Making the scraper results queryable from SQL is a huge win for analytics, for example the outputs can be plugged into a Superset dashboard.
Currently, the outputs are only in .ndjson and .csv files under https://analytics.wikimedia.org/published/datasets/one-off/html-dump-scraper-refs/, but these can only be analyzed after import or by using eg. jq.
- Plan Hive schema, map data types.
- Page summary schema should match internal analysis, use discrete fields and native data types, not a JSON blob.
- Maybe truncate long lists eg. of templates used on the page? (product question, not blocking)
- Note: map<string, int> is troublesome because an empty map always defaults to map<string, string>
- Upstream protocols must preserve structure
- Write event schema: https://gitlab.wikimedia.org/repos/data-engineering/schemas-event-secondary/-/merge_requests/100
- Decide on database and namespace.
- Proposal: wmde.page_summary, wmde.wiki_summary
- EventGate: wmde_page_analysis
- Scraper persists outputs in Hive.
- Refactor pipeline.ex so that page summarization is a stream from input (enterprise or local file) to output (hive exporter, local file...)
- Output module to export to EventGate. Are batch inserts possible?
- Provide example HiveQL queries.
- Write Airflow or dbt jobs.

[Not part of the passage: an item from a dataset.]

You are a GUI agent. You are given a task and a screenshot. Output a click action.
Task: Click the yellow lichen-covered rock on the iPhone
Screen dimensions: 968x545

See https://gitlab.wikimedia.org/repos/data-engineering/dbt-jobs
- Include sensors and alerts. "wiki snapshot is completely analyzed", "monthly snapshot never arrived"...
- Refine EventGate data into independent page_summary and wiki_summary tables.
- Keep 13 months of snapshots so we can analyze month-on-month.
- Take over per-wiki aggregation (then remove aggregation code from scraper).
Schema
The per-page table will hold all analysis outputs, mapped into Hive native data types. The analytics table we produce will be partitioned by snapshot date and by wiki.
Event schema is here: https://gitlab.wikimedia.org/repos/data-engineering/schemas-event-secondary/-/merge_requests/100/diffs#9bbb8dc587021608f5b2a2a221211594a6a57591 .
Out of scope
There are no known external consumers of the published analytics files, so no obligation to keep producing the old file format. Published files should be deleted.